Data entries

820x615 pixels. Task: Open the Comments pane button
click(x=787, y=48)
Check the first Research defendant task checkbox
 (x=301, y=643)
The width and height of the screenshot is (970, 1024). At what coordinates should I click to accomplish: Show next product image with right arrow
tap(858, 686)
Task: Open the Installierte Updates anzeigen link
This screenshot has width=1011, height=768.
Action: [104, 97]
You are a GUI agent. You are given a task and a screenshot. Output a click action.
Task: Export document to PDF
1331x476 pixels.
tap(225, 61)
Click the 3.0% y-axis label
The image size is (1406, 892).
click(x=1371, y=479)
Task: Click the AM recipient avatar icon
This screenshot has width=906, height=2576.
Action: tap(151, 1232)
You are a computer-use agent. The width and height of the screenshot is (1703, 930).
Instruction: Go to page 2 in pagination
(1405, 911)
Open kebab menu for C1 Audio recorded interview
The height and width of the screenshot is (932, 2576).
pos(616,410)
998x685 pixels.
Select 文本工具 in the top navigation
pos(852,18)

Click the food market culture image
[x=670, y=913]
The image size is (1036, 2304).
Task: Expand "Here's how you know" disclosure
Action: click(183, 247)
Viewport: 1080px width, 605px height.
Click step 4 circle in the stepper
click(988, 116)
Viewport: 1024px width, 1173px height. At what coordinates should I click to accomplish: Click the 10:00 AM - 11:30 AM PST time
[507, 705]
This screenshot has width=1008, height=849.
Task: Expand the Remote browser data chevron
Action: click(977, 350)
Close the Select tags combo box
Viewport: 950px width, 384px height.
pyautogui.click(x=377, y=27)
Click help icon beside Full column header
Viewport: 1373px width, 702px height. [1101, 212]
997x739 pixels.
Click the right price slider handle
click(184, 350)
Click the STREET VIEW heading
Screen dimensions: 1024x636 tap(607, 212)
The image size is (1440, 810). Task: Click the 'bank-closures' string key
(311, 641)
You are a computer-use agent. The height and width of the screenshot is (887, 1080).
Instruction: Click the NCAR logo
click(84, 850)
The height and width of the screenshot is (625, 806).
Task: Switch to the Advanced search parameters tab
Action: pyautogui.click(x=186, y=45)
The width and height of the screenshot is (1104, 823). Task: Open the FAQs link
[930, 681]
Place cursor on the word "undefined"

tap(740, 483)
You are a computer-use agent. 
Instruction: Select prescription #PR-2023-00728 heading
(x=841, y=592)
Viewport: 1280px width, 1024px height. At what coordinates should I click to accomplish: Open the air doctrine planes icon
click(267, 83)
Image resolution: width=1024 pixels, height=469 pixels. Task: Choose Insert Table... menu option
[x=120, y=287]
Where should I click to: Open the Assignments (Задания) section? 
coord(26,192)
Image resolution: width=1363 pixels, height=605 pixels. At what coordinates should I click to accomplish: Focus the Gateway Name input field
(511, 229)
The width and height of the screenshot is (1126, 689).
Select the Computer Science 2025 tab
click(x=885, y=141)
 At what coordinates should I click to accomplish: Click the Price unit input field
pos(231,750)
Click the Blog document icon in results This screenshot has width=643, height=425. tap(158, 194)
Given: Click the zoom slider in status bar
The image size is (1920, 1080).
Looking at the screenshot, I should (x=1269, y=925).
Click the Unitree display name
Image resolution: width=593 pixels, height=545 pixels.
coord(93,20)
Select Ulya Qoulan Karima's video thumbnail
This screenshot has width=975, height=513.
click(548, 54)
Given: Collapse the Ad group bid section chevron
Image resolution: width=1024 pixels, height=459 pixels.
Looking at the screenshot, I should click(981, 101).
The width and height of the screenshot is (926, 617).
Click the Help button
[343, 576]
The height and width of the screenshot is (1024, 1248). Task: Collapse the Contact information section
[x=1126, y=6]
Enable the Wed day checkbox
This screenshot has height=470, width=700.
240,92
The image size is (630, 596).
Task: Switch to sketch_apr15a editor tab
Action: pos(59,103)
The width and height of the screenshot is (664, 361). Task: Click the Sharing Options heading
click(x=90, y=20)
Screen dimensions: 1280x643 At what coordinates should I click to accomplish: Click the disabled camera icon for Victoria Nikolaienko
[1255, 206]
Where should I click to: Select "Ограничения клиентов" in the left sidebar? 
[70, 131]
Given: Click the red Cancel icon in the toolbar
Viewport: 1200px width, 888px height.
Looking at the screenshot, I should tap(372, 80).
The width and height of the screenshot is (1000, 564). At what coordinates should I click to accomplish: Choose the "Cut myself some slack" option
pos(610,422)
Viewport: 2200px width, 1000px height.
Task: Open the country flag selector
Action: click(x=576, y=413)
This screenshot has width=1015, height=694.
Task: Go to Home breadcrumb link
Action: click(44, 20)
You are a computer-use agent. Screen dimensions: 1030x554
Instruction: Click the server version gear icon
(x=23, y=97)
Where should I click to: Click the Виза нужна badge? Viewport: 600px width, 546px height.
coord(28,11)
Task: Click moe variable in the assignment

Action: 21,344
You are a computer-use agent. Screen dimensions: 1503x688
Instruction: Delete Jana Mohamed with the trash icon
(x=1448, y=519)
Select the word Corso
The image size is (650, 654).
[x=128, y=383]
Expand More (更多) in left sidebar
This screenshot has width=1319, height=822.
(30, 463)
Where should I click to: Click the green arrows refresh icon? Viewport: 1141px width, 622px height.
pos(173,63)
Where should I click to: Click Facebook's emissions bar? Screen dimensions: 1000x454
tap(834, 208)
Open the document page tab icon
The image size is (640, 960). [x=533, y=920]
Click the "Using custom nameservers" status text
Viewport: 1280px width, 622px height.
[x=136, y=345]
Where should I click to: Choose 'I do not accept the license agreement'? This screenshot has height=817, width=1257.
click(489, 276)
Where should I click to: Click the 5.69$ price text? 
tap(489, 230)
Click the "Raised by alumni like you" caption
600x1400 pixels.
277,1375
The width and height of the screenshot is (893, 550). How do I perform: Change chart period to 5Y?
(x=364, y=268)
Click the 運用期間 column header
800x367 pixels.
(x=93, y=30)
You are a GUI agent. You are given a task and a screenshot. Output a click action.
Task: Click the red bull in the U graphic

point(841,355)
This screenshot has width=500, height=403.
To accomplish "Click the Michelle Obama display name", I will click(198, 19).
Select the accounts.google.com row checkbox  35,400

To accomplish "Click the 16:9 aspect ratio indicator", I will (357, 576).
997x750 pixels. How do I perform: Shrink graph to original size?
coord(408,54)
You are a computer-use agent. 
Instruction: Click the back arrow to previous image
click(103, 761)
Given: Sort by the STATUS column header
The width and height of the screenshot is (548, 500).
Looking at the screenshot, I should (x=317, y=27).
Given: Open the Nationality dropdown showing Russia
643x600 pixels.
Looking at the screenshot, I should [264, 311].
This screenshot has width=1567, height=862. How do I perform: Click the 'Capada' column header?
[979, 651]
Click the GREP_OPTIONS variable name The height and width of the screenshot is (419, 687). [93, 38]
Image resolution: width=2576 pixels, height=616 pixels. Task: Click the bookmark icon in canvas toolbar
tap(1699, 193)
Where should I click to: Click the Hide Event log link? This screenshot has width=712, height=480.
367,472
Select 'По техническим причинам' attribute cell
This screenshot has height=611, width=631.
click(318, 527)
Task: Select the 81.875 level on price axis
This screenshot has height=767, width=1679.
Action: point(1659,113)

**Description of the task:**
From the records above, return each line that has the string "will".

**Solution to the problem:**
To accomplish "Click the Michelle Obama display name", I will click(198, 19).
To accomplish "Click the 16:9 aspect ratio indicator", I will (357, 576).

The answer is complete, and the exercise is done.